Eastern Branch of the National Asylum for Disabled Volunteer Soldiers, Togus, Maine

By Graham Warder, Ph.D., Keene State College

The first of the National Homes was in Togus, Maine.  In 1866, the federal government purchased a former resort at Togus Springs, four miles from Augusta, Maine, for $50,000.  By December 1, 1870, the government had spent another $243,300 on improving the property.  The number of disabled veterans living there rose rapidly during the years following Appomattox.  Within a year of its founding, 442 disabled veterans were there. By 1878, 993 lived at Togus, and by 1904, its peak year, almost 2800 men were cared for at the facility.

Eastern Branch of the National Home for Disabled Volunteer Soldiers, Togus, Maine, 1891.  http://loc.gov/pictures/resource/ppmsca.08307/ . One of the buildings on the grounds is a saloon.

When Togus opened on October 6, 1866, and its first resident, James P. Nickerson of the 19th Massachusetts Volunteer Infantry, was admitted, its formal name was the National Asylum for Disabled Volunteer Soldiers. The word asylum connoted dependence and a lack of manliness as defined by nineteenth-century gender expectations.  To avoid such stigma, in 1872, the name was changed to the National Home for Disabled Volunteer Soldiers.  Despite the change of name, the National Homes were far more institutional than homelike.

The various branches of the National Home, the largest of which was in Dayton, Ohio, garnered a great deal of attention because of charges of abuse, immorality, and corruption.  Togus was no exception.  A published report of a Congressional investigation of the National Home in 1884 asserted that these institutions were “homes for the country’s defenders, not asylums for the helpless poor.”  But the report also suggested a depressing atmosphere of gloom and doom, as well as condescension.  The managers of the National Home had to “deal with cripples, rheumatics, epileptics, dyspeptics, men who have been victims of excessive drink, depressed by a sense of advancing age and penury, men of all degrees of mental and moral development, who have no future to look to beyond the grave-yard in sight of the home.”
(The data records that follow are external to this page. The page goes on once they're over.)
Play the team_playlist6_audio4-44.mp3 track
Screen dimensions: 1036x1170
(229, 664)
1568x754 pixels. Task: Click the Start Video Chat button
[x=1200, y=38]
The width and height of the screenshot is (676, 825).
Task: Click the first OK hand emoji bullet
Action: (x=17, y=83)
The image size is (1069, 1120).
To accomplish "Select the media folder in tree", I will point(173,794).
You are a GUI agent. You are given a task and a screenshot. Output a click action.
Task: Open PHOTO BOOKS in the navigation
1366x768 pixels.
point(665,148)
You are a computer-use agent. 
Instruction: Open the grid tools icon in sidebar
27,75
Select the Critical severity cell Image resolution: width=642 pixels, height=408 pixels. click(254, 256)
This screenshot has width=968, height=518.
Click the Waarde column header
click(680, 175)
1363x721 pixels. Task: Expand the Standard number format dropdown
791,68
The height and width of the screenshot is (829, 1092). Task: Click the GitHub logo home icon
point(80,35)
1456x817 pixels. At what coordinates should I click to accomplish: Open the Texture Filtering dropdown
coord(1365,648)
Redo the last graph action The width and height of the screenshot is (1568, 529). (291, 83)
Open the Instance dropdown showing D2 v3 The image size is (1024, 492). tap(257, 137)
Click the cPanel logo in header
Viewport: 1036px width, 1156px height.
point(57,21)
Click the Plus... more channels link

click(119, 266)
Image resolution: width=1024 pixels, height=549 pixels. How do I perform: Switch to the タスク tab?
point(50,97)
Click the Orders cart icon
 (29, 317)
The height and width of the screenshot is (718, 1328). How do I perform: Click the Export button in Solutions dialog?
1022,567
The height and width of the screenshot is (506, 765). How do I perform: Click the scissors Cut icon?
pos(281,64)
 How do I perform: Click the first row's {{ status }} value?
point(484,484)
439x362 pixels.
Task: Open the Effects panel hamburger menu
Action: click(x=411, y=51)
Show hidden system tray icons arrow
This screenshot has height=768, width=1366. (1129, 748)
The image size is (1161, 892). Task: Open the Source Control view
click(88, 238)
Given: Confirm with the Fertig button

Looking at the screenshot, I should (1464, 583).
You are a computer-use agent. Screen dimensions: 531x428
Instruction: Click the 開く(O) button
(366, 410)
            Paid employment opportunities abounded.  According to its Wikipedia page, Togus maintained “a bakery, a butcher shop, a blacksmith shop, a brickyard, a boot and shoe factory, a carpentry shop, a fire station, a harness shop, a library, a sawmill, a soap works, a store, and an opera house theatre.” 

By all accounts, so did alcohol.  All the National Homes were surrounded by drink purveyors, happy to take veterans’ pensions and earnings.  Many veterans were happy to be customers.  Some certainly became alcoholics.  How much problem drinking was a direct result of traumatic experiences during the war is difficult to gauge, but the conclusion is certainly plausible.

Togus, Maine; from an early twentieth-century postcard published by G. W. Morris of Portland. https://commons.wikimedia.org/wiki/File:The_Avenue,_Togus,_ME.jpg .

Sources:

Investigation of the Management of the National Home for Disabled Soldiers Volunteer Soldiers, by The Committee of Military Affairs, House of Representatives. Washington, D.C.: Government Printing Office, 1885.

Kelly, Patrick J. Creating a National Home: Building the Veterans’ Welfare State, 1860-1900. Cambridge, MA: Harvard University Press, 1997.

Marten, James. Sing Not War: The Lives of Union & Confederate Veterans in Gilded Age America. Chapel Hill, N.C.: The University of North Carolina Press, 2011.